てんびん座
念力発現
火事場の馬鹿力
今週のてんびん座は、「縛されて念力光る兜虫」(秋元不死男)という句のごとし。あるいは、爆発的な衝動を必死に押し込め、淡々と消化(昇華)していくような星回り。
カブトムシ(兜虫)に糸を結びつけて、たばこの箱やライターなんかを引っ張らせて遊んだことはないでしょうか。そして、そこで発揮されるカブトムシの恐ろしいほどの力強さに、なにか得体の知れない五分の魂を感じた記憶は?
現在のてんびん座もまた、どこか「縛された」状態のカブトムシに重なるようなところがあります。
ですがむしろそれがきっかけで、かえって火事場の馬鹿力が発揮されていくことになるのかもしれません。
手付かずのまま放置していた書類や仕事などがあるのなら、今週は片っ端から手を付けてごそっと処理してしまうのも手でしょう。
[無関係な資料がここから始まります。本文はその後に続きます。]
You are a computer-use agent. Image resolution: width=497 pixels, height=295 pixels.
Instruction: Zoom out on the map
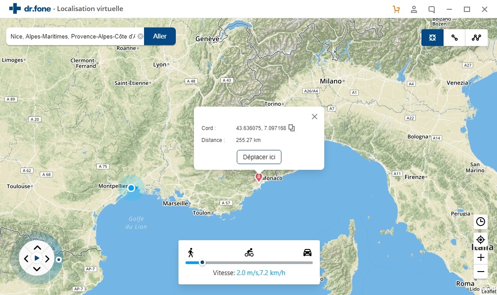coord(481,272)
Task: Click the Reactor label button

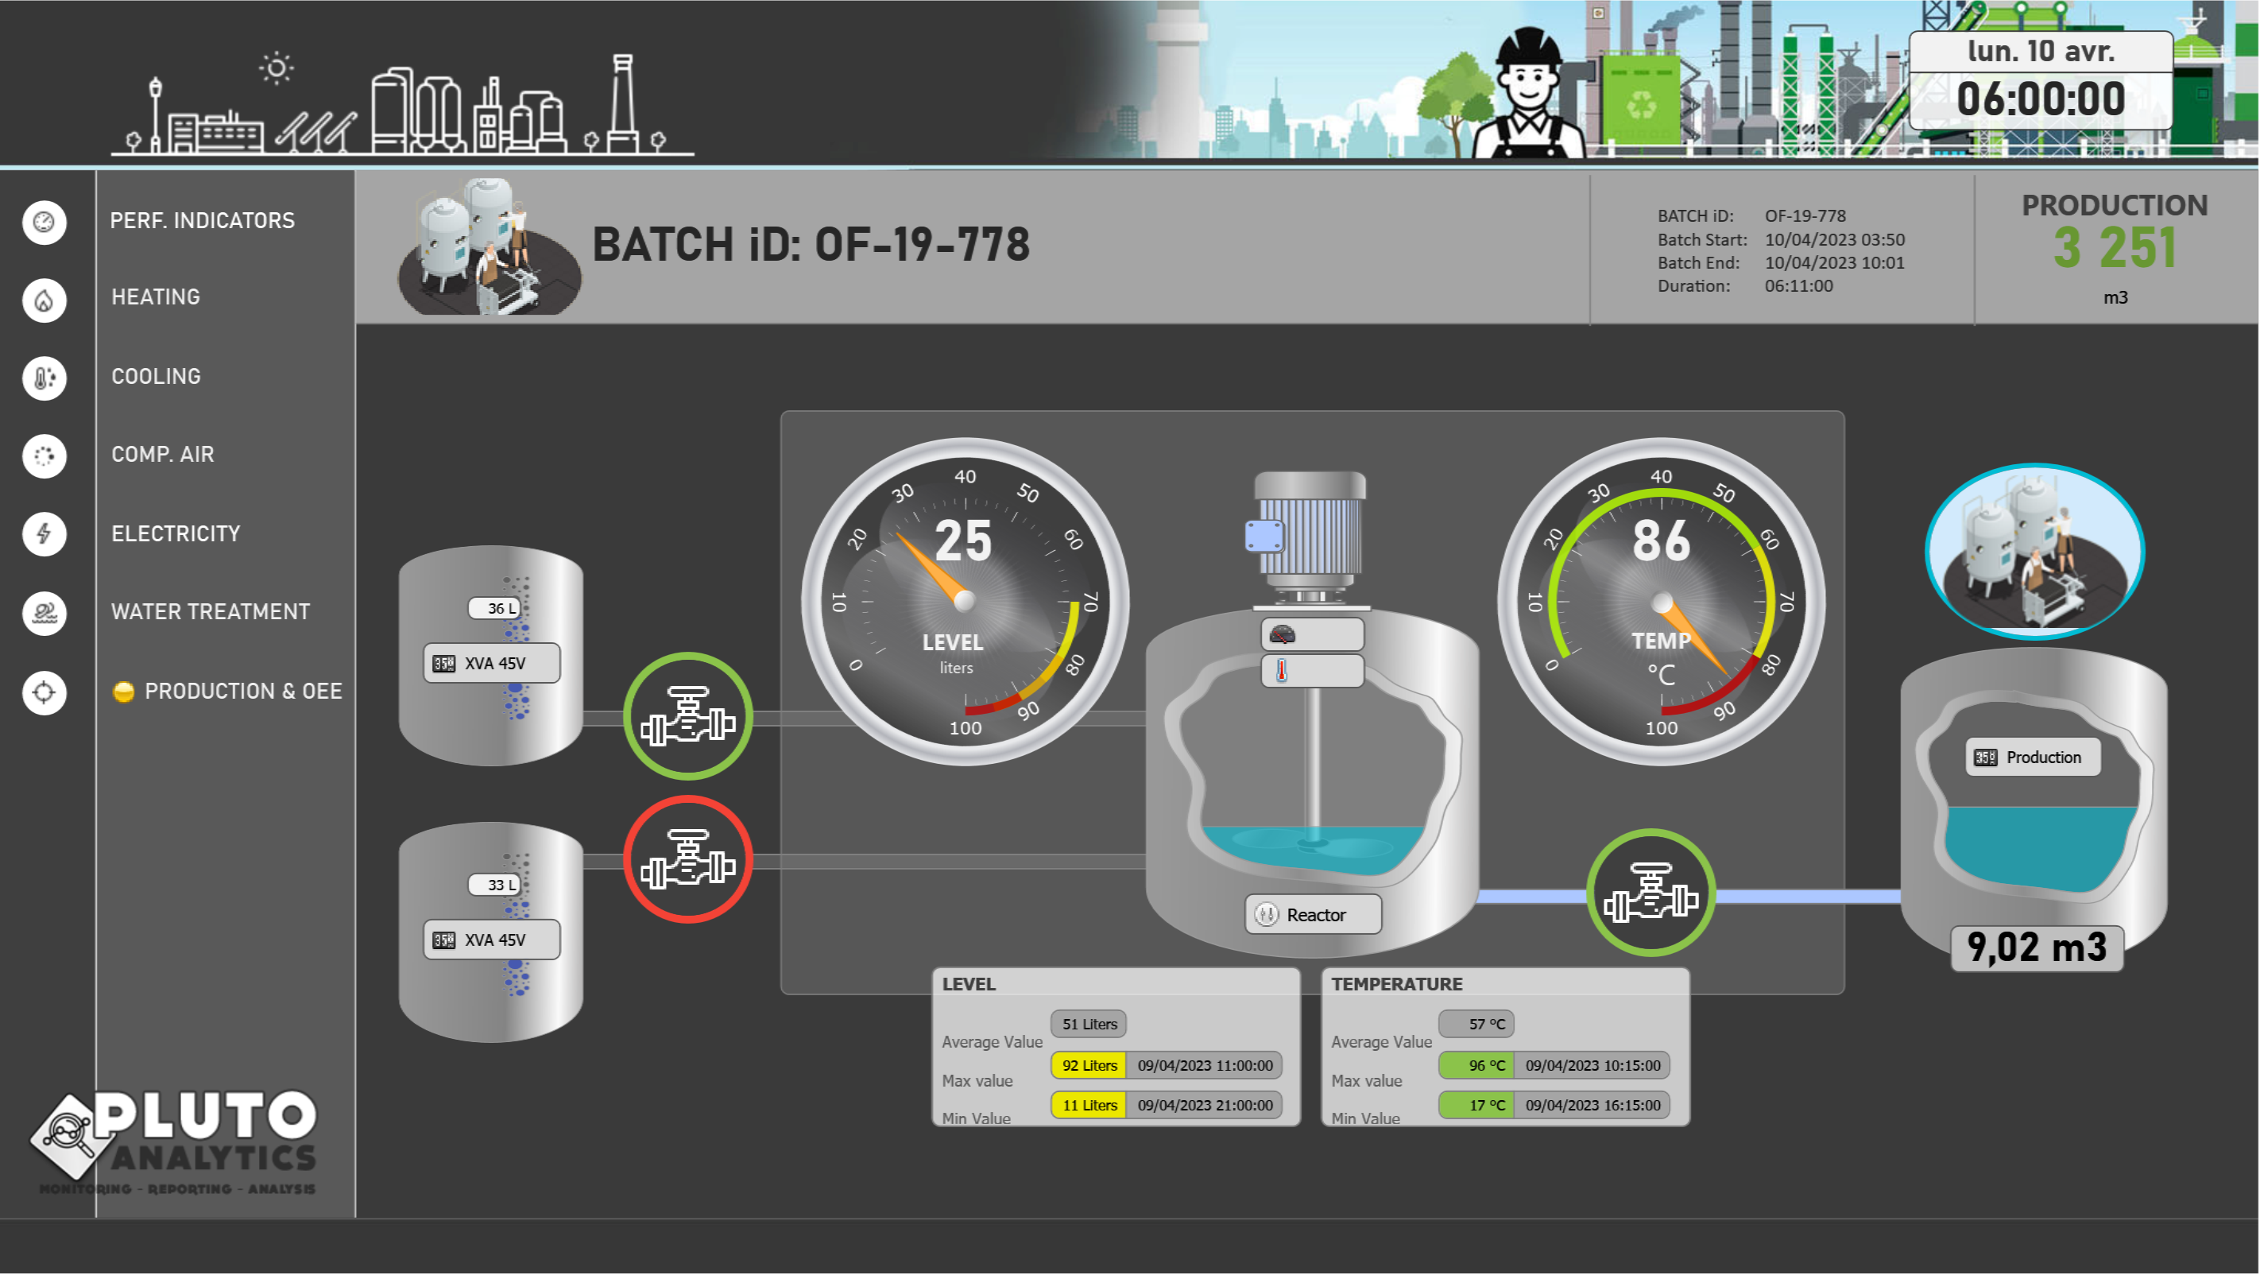Action: tap(1312, 914)
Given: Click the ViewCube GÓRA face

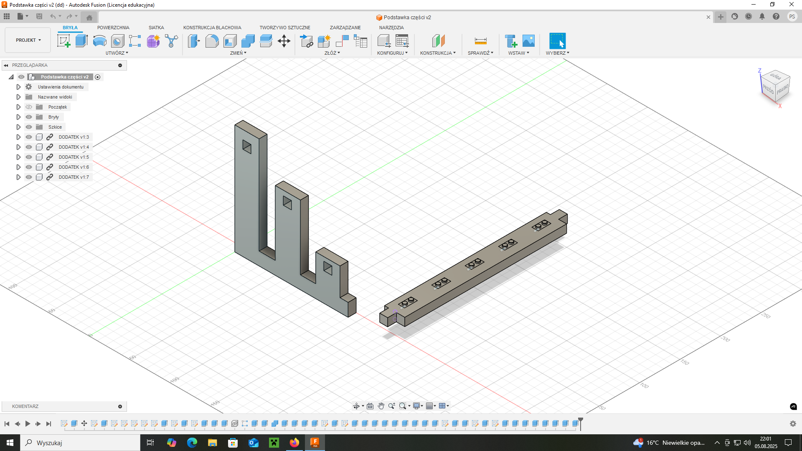Looking at the screenshot, I should coord(775,77).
力強い底力を感じさせる星回りです。
速度の再発見
力を入れるためには、力の抜き方が鍵となってくる。
常人離れした作品を遺していった作家や思想家には、さまざまな共通点が見られますが、そのひとつに、「散歩を日課にしている」というものが挙げられるように思います。
例えば文豪ディケンズは、心身を健康に保つための日課として、また創作のヒントを得るため、散歩にいそしんだと言われています。
「歩くリズムがその人の文体を作る」と言っていた思想家もいましたし、村上春樹なんかも集中力を高めるためにマラソンを始めたとどこかで書いていました。
歩いたほうがいいのか、走ったほうがいいのか。それはやはり、自分の足に聞いてみるしかないのでしょう。
カブトムシにもいちばん力が発揮できる速度というものがあるように、あなたにもまたあなた本来の速度があるはず。今週はそれを見つけていってください。